- [Supplied passage]
The brain slice method for studying drug distribution in the CNS
1 Department of Pharmaceutical Biosciences, Translational PKPD Research Group, Uppsala University, Associate member of SciLife Lab, Box 591, Uppsala, SE-75124, Sweden
2 AstraZeneca Research and Development, Respiratory and Inflammatory Innovative Medicines, Department of Drug Metabolism and Pharmacokinetics, Mölndal, Sweden
Fluids and Barriers of the CNS 2013, 10:6 doi:10.1186/2045-8118-10-6Published: 21 January 2013
The high-throughput brain slice method is a precise and robust technique for estimating the overall uptake of drugs into brain tissue through determination of the unbound volume of distribution in the brain (Vu,brain; ml·g brain-1). Vu,brain describes the relationship between the total drug concentration in the brain and the concentration of unbound drug in the brain interstitial fluid, regardless of blood–brain barrier function. The brain slice method is more physiologically based than the brain homogenate method with respect to the assessment of drug distribution in the brain because the cell-cell interactions, pH gradients and active transport systems are all conserved. The method provides information that is directly relevant to issues such as nonspecific binding to brain tissue, lysosomal trapping, and active uptake into the cells. For these reasons, the brain slice method is recommended for estimation of target-site pharmacokinetics in the early drug discovery process and fundamental pharmacological studies. This article provides a detailed protocol for the rat and mouse brain slice methods, with the aim of enabling simple, cost-effective profiling of compounds with diverse physicochemical properties. The procedure for assessing the viability of the brain slices after the 5 h incubation period is also described. The results are interpreted for a set of compounds covering a wide range of physicochemical properties and various pharmacological targets. Application of the method for evaluating the unbound intracellular-to-extracellular concentration ratio (Kp,uu,cell) and the unbound brain-to-plasma concentration ratio (Kp,uu,brain) is discussed.

- [Work to complete]
(a) Answer from the brain slice abstract:
(i) In what units is Vu,brain expressed?
(ii) How long is the incubation period after which brain slice viability is assessed?
(iii) For which two animals does the article give a protocol?
(b) List the features that, according to the brain slice abstract, are conserved in the brain slice method and make it more physiologically based than the brain homogenate method.
Rely only on the brain slice abstract.

- [Supplied data]
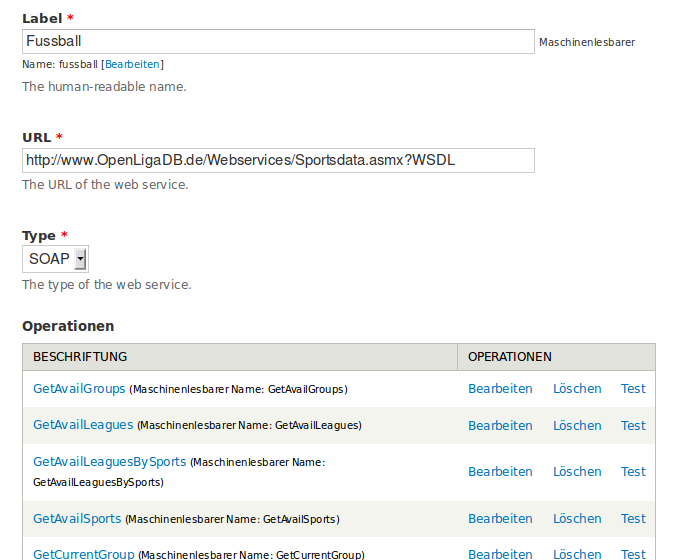Click Löschen for GetAvailSports

point(577,518)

- [Written responses]
(a)
(i) ml·g brain-1
(ii) 5 h
(iii) Rat and mouse

(b)
- Cell-cell interactions
- pH gradients
- Active transport systems